Despite Chairman Orrin G. Hatch's desire to move the bill quickly and cleanly out of his committee, panel Democrats started firing the first of an expected 28 amendments at the measure, which is all but identical to legislation the House and Senate passed by veto-proof margins last year. Then-President Clinton killed it with a pocket veto while Congress was out of session, but the bill's prospects were rekindled after the election of President Bush.

Sen. Hatch, R-Utah, said at a morning news conference that he hoped to pass the legislation in committee before the end of the day and send it to the full Senate this week. He warned Democratic opponents not to bog down the vote in lengthy discussions of frivolous amendments and told them that they should avoid "petty parliamentary delay tactics."

But the committee adjorned after considering five amendments. That included the defeat of amendments that would have limitied some finance charges and credit card marketing to consumers under 21 years old. The committee plans to resume work today.

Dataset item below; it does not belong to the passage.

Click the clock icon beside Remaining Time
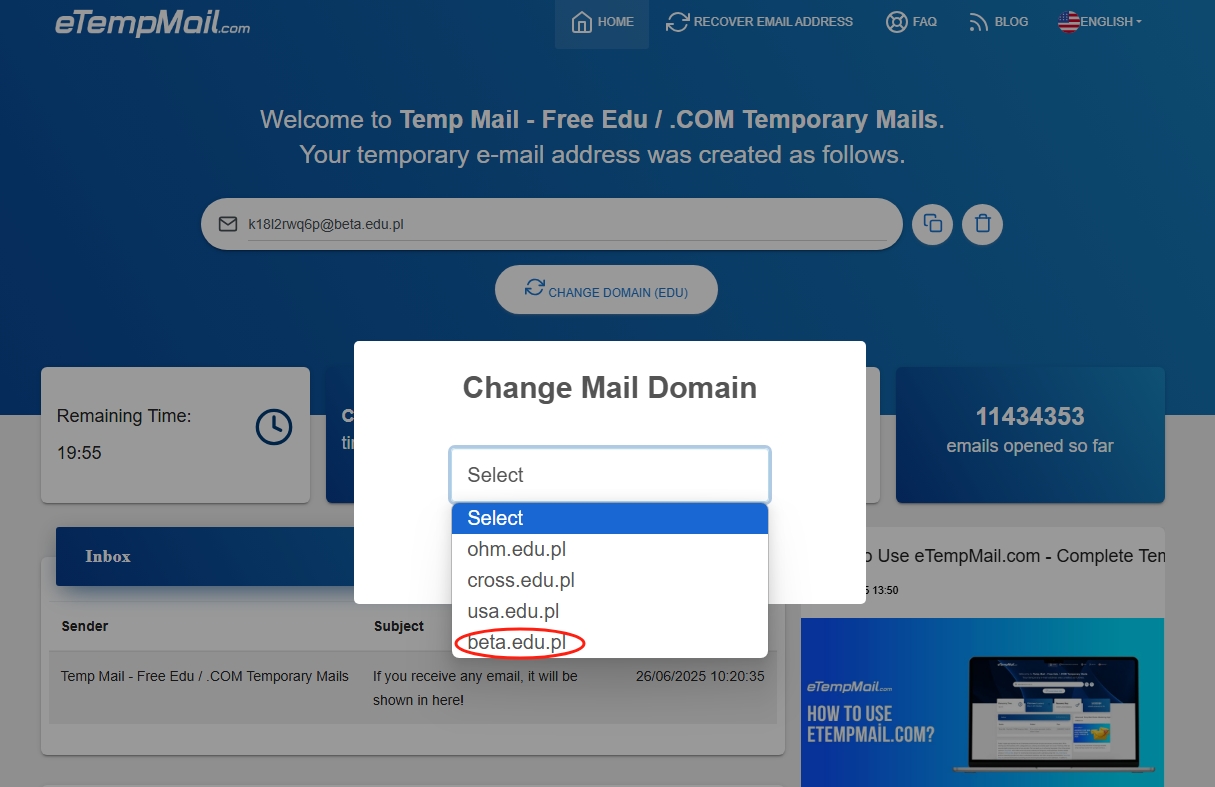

The bulk of the Democratic amendments mirror ones that ultimately doomed the bill last year. One provision would prohibit debtors from keeping expensive homes that cannot be seized by creditors because of homestead exemptions. Another would block abortion-clinic attackers from using bankruptcy laws to avoid paying for damages they have caused.

Sen. Hatch said that he hoped none of the proposed amendments would be added to the bill, though he said an amendment that would prohibit violent criminals from declaring bankruptcy to avoid fines made sense. "There is no excuse for anybody who commits violence to be discharged," he said.

The financial services industry, which has made passage of bankruptcy reform a top legislative priority, would specifically be affected by Democratic amendments that would "require credit card companies to be more open with consumers," said Sen. Russ Feingold, D-Wis. Current "disclosures do not go far enough."

One amendment would change the Truth-in-Lending Act by requiring that credit card issuers not only prominently display warnings on statements about the long-term costs of making minimum payments, but also include a toll-free number that cardholders could call to learn how many months it would take to repay their balance with minimum monthly payments.

Another amendment would create a stricter means test. The current version of the bankruptcy bill would force debtors into Chapter 13 reorganization if they could afford to repay the lesser of $10,000 or 25% of unsecured debt over five years. Those with incomes less than or equal to their state median income would be exempted. Democrats want national rather than state median income levels so that poor people in wealthy states are not penalized.

Sen. Patrick Leahy of Vermont, the top Democrat on the committee, has drafted an amendment that would prohibit businesses that have filed for bankruptcy from selling customer lists as assets.

Still, momentum for the bill's passage is strong. The full House is scheduled Thursday to vote on the bill, which cleared the Judiciary Committee without any substantive amendments on Feb. 14.